Task goal :: Print all the entries exactly.

Source records ::
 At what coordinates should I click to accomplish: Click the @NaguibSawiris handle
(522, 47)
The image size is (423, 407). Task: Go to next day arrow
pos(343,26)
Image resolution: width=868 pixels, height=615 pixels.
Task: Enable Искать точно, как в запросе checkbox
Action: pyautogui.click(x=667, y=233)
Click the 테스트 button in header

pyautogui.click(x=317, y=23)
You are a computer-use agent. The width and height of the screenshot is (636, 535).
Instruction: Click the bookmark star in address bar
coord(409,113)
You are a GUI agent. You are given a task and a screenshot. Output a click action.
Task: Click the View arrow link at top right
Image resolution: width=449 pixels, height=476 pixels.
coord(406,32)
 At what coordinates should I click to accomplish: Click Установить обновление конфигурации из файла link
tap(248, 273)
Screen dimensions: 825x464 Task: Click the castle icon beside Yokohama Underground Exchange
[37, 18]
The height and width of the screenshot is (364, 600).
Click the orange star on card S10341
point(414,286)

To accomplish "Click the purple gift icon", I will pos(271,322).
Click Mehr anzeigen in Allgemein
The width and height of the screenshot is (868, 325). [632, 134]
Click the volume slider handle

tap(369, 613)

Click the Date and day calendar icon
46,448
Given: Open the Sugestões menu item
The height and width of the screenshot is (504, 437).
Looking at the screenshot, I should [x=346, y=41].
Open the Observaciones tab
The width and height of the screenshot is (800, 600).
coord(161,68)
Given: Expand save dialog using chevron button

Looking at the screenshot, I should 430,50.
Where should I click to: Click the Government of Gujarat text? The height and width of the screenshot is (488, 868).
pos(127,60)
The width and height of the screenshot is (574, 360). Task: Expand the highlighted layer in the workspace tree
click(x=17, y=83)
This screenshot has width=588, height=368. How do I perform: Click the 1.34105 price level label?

Written response ::
 At what coordinates should I click to accomplish: Click the @NaguibSawiris handle
(522, 47)
The image size is (423, 407). Task: Go to next day arrow
pos(343,26)
Image resolution: width=868 pixels, height=615 pixels.
Task: Enable Искать точно, как в запросе checkbox
Action: pyautogui.click(x=667, y=233)
Click the 테스트 button in header

pyautogui.click(x=317, y=23)
You are a computer-use agent. The width and height of the screenshot is (636, 535).
Instruction: Click the bookmark star in address bar
coord(409,113)
You are a GUI agent. You are given a task and a screenshot. Output a click action.
Task: Click the View arrow link at top right
Image resolution: width=449 pixels, height=476 pixels.
coord(406,32)
 At what coordinates should I click to accomplish: Click Установить обновление конфигурации из файла link
tap(248, 273)
Screen dimensions: 825x464 Task: Click the castle icon beside Yokohama Underground Exchange
[37, 18]
The height and width of the screenshot is (364, 600).
Click the orange star on card S10341
point(414,286)

To accomplish "Click the purple gift icon", I will pos(271,322).
Click Mehr anzeigen in Allgemein
The width and height of the screenshot is (868, 325). [632, 134]
Click the volume slider handle

tap(369, 613)

Click the Date and day calendar icon
46,448
Given: Open the Sugestões menu item
The height and width of the screenshot is (504, 437).
Looking at the screenshot, I should [x=346, y=41].
Open the Observaciones tab
The width and height of the screenshot is (800, 600).
coord(161,68)
Given: Expand save dialog using chevron button

Looking at the screenshot, I should 430,50.
Where should I click to: Click the Government of Gujarat text? The height and width of the screenshot is (488, 868).
pos(127,60)
The width and height of the screenshot is (574, 360). Task: Expand the highlighted layer in the workspace tree
click(x=17, y=83)
This screenshot has width=588, height=368. How do I perform: Click the 1.34105 price level label?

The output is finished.